*** TEXT SECTION ***

The atg.repository.search.indexing.filter.UniqueWordFilter class concatenates the values of a property into a single string, and then removes all duplicate words. For example, suppose a product’s SKUs have a size property, and the resulting entries in the XHTML document are:

<div class="atg:role:childSKUs.size" id="1">medium</div>
<div class="atg:role:childSKUs.size" id="2">large</div>
<div class="atg:role:childSKUs.size" id="3">x large</div>
<div class="atg:role:childSKUs.size" id="4">xx large</div>

By applying UniqueWordFilter, you can reduce this to:

<div class="atg:role:childSKUs.size" id="1">medium large x xx</div>

Note that UniqueWordFilter converts all Strings to lowercase, so that redundant words are eliminated even if they don’t have identical case.

You can specify UniqueWordFilter in the XML definition file like this:

<property name="size" filter="uniqueword"/>

You do not need to create a Nucleus component to use this filter.

***

SET TASK A =>
Update the UniqueWordFilter text starting at "The atg.repository.search.indexing.filter.UniqueWordFilter class" and ending at "have identical case.", putting "small" wherever "medium" stands.

*** INFORMATION GIVEN ***

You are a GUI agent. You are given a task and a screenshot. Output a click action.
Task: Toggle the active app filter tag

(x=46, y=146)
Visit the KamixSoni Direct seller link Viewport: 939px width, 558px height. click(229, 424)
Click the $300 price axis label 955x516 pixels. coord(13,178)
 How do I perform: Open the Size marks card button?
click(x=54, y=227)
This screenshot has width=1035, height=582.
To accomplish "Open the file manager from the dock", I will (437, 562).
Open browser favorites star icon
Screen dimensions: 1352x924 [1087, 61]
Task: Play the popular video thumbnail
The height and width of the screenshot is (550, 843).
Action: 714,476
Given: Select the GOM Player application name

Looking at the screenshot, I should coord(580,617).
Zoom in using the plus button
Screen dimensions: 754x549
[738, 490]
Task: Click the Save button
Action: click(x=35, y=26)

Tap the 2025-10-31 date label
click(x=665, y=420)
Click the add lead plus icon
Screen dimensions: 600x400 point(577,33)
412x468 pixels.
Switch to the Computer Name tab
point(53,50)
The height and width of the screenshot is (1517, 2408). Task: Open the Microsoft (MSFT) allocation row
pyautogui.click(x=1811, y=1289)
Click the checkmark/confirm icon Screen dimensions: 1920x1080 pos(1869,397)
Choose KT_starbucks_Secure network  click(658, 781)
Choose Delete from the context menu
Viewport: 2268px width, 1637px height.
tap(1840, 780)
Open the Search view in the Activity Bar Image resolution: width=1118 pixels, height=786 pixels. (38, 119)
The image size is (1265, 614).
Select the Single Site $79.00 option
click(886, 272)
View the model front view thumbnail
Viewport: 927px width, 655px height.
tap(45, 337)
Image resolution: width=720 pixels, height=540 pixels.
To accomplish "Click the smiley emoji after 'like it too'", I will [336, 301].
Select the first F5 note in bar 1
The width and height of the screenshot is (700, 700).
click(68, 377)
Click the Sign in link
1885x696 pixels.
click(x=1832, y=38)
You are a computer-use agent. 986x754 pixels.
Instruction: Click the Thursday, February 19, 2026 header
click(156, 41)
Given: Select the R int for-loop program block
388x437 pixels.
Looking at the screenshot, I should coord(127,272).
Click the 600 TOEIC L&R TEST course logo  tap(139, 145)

***

SET TASK B =>
Lay out the rows as a numbered list, starting at the first row and ending at the line that contains "tap(45, 337)", with blank lines left out.

TASK SOLUTION A =>
The atg.repository.search.indexing.filter.UniqueWordFilter class concatenates the values of a property into a single string, and then removes all duplicate words. For example, suppose a product’s SKUs have a size property, and the resulting entries in the XHTML document are:

<div class="atg:role:childSKUs.size" id="1">small</div>
<div class="atg:role:childSKUs.size" id="2">large</div>
<div class="atg:role:childSKUs.size" id="3">x large</div>
<div class="atg:role:childSKUs.size" id="4">xx large</div>

By applying UniqueWordFilter, you can reduce this to:

<div class="atg:role:childSKUs.size" id="1">small large x xx</div>

Note that UniqueWordFilter converts all Strings to lowercase, so that redundant words are eliminated even if they don’t have identical case.

TASK SOLUTION B =>
1. You are a GUI agent. You are given a task and a screenshot. Output a click action.
2. Task: Toggle the active app filter tag
3. (x=46, y=146)
4. Visit the KamixSoni Direct seller link Viewport: 939px width, 558px height. click(229, 424)
5. Click the $300 price axis label 955x516 pixels. coord(13,178)
6.  How do I perform: Open the Size marks card button?
7. click(x=54, y=227)
8. This screenshot has width=1035, height=582.
9. To accomplish "Open the file manager from the dock", I will (437, 562).
10. Open browser favorites star icon
11. Screen dimensions: 1352x924 [1087, 61]
12. Task: Play the popular video thumbnail
13. The height and width of the screenshot is (550, 843).
14. Action: 714,476
15. Given: Select the GOM Player application name
16. Looking at the screenshot, I should coord(580,617).
17. Zoom in using the plus button
18. Screen dimensions: 754x549
19. [738, 490]
20. Task: Click the Save button
21. Action: click(x=35, y=26)
22. Tap the 2025-10-31 date label
23. click(x=665, y=420)
24. Click the add lead plus icon
25. Screen dimensions: 600x400 point(577,33)
26. 412x468 pixels.
27. Switch to the Computer Name tab
28. point(53,50)
29. The height and width of the screenshot is (1517, 2408). Task: Open the Microsoft (MSFT) allocation row
30. pyautogui.click(x=1811, y=1289)
31. Click the checkmark/confirm icon Screen dimensions: 1920x1080 pos(1869,397)
32. Choose KT_starbucks_Secure network  click(658, 781)
33. Choose Delete from the context menu
34. Viewport: 2268px width, 1637px height.
35. tap(1840, 780)
36. Open the Search view in the Activity Bar Image resolution: width=1118 pixels, height=786 pixels. (38, 119)
37. The image size is (1265, 614).
38. Select the Single Site $79.00 option
39. click(886, 272)
40. View the model front view thumbnail
41. Viewport: 927px width, 655px height.
42. tap(45, 337)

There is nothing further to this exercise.